You want an Android smartphone? Well, lemme see:

  • Acer
  • Alcatel
  • Dell
  • HTC
  • Huawei
  • Kyocera
  • Lenovo
  • LG
  • Motorola
  • NEC Casio
  • Samsung
  • Sony Ericsson
  • ZTE

…to name a few of the bigwigs. There are others, of course. And, each one of them makes more than just one model. There are over a hundred varieties–all running various flavors of Android, whether stock/pristine or customized. Some are upgraded versions of earlier models, while others are entirely new models. What about Apple’s iPhone 5? Just an upgraded version of iPhone 4, of course.

What about Apple? Apple only has one smartphone–the iPhone. And, only one company makes the iPhone–Apple. There’s hardly room for choosing there. Somewhat a suffocating situation, don’t you think?

With Android, you are free to breathe and choose your smartphone responsibly. Is price your dealbreaker? Go look for the low-end models from this or that manufacturer. Got your eyes fixed on a high-end smartphone? Well, Android has several of those, too.

Is design the determining factor for your purchase of your smartphone replacement? Android gives you a marketplace full of variety, each model having magnetic appeal to various types of people having various tastes and preferences.

Is storage your deciding factor? Or is it the battery? Or the user interface? Or the camera? Or the 3D bells and whistles? The keyboard? The processor? The gaming capability? Whatever your most important buying point is, Android most likely has a smartphone model that will satisfy your thirst.

The Android world is a world where you can be you with your choice device. Apple’s garden is one where you have to be someone else just to accommodate the technology. And, that’s a whole world of difference.

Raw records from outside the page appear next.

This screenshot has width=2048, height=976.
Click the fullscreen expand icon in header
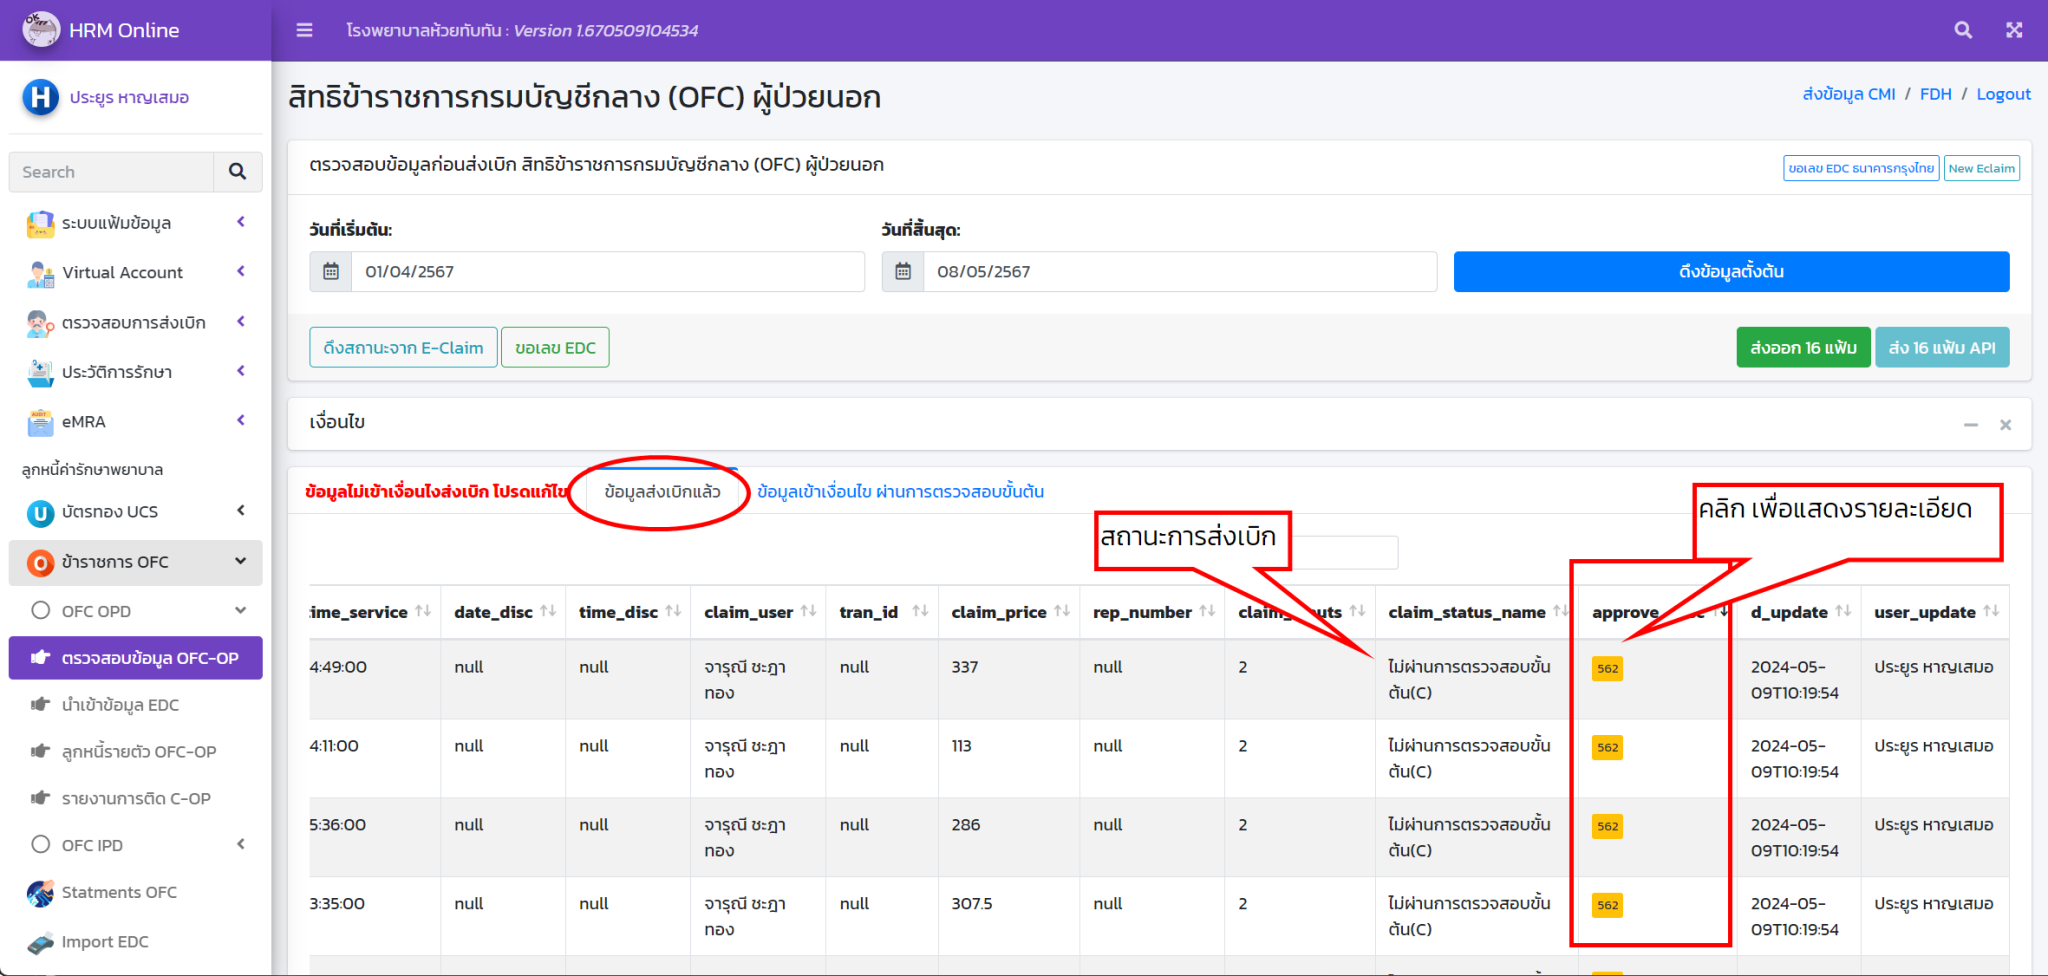(x=2014, y=30)
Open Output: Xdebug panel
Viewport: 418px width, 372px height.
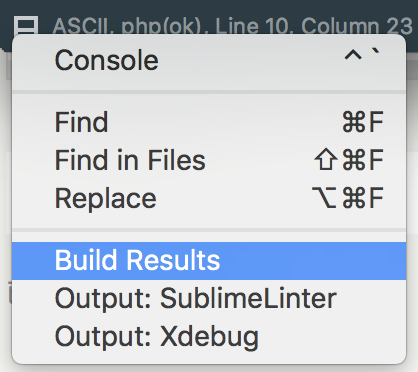[209, 336]
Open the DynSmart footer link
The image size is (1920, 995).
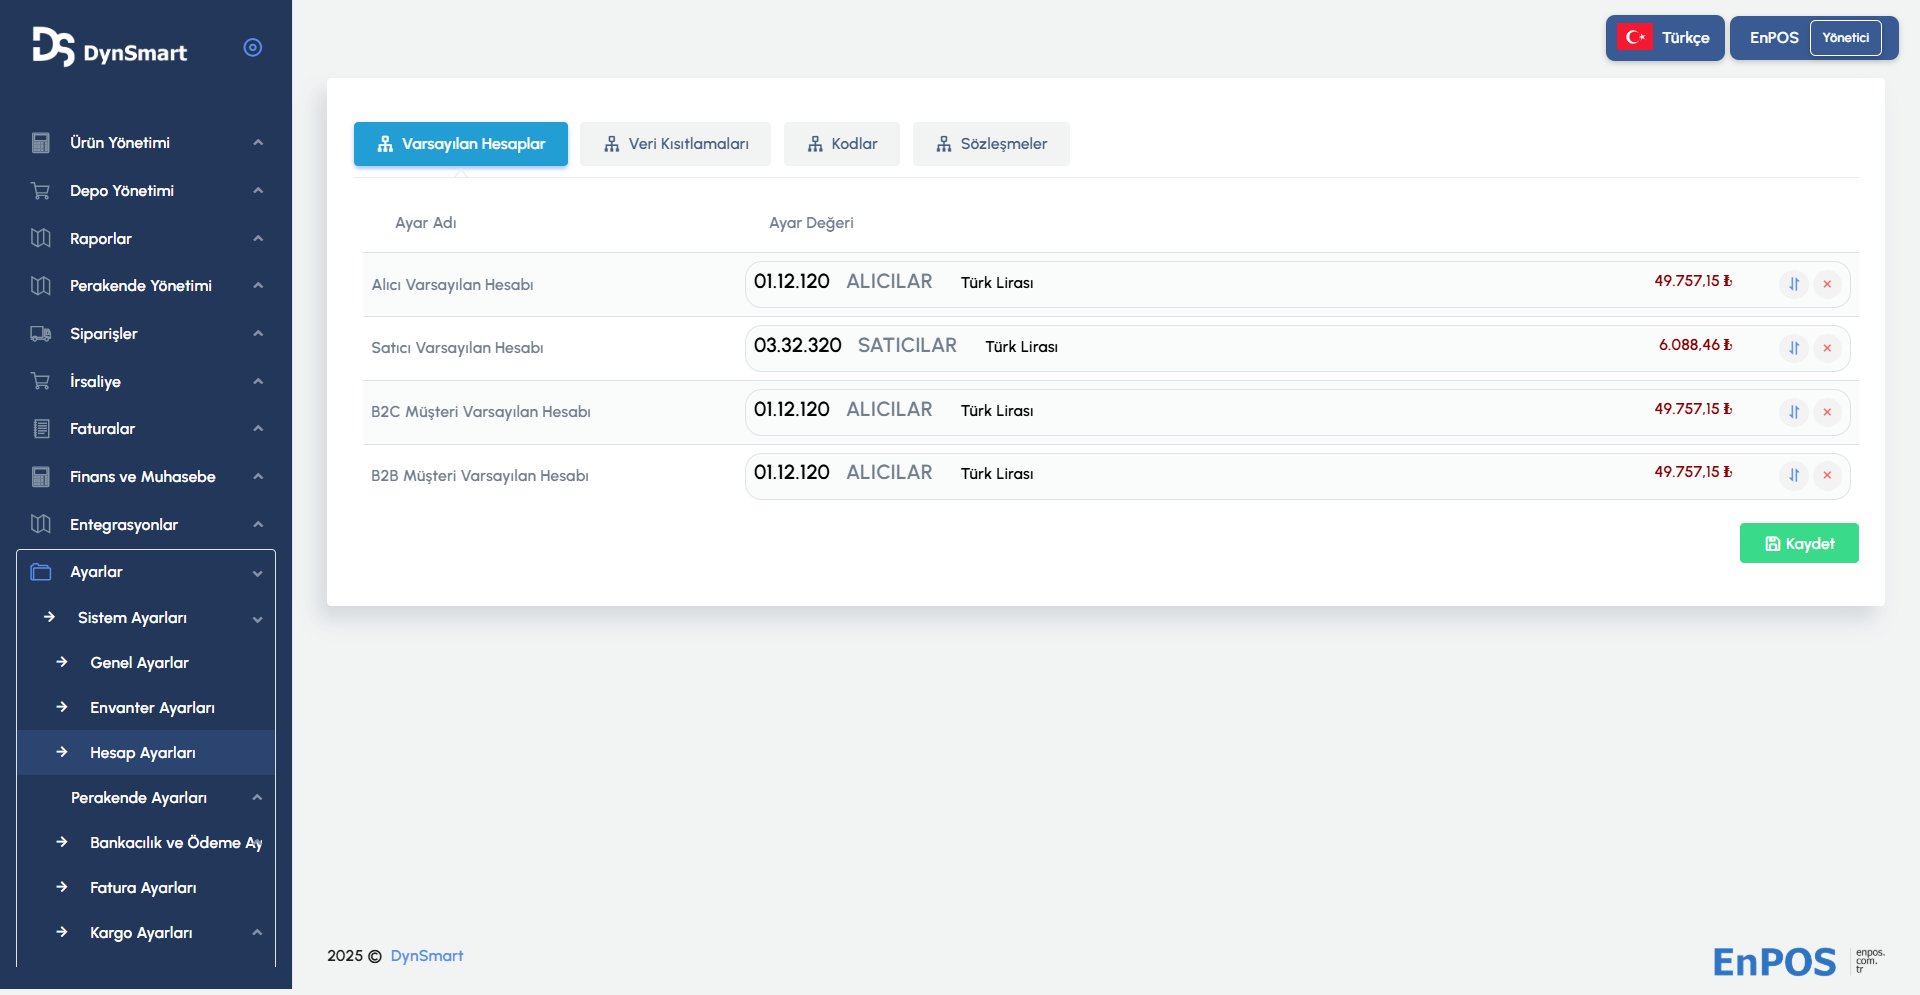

And, if Apple and Android were religions, Apple would be a jealous, monotheistic deity, while Android would allow for the worship of Android-as-deity, with the customer’s brand choice as a sub-deity. (The customer’s carrier choice can also be worshipped as a sub-deity.)

In Sum

Android’s speedy freshness, flexible price range, and freedom of choice are the biggest reasons for the exodus from Apple towards Android’s land of milk, honey, yoghurt, donuts, eclairs, gingerbreads, cupcakes, and the promised ice cream sandwich. Android land has a big table for its feast of treats, and the table is abundant. Apple land, well, only has, er, apples. If cavities are going to be the fate for my teeth, I’d rather have them from eating sweet variety than just apple.

That’s not the end of the Android story, though. Android’s star is already brightly shining, but trust me, it’s still rising.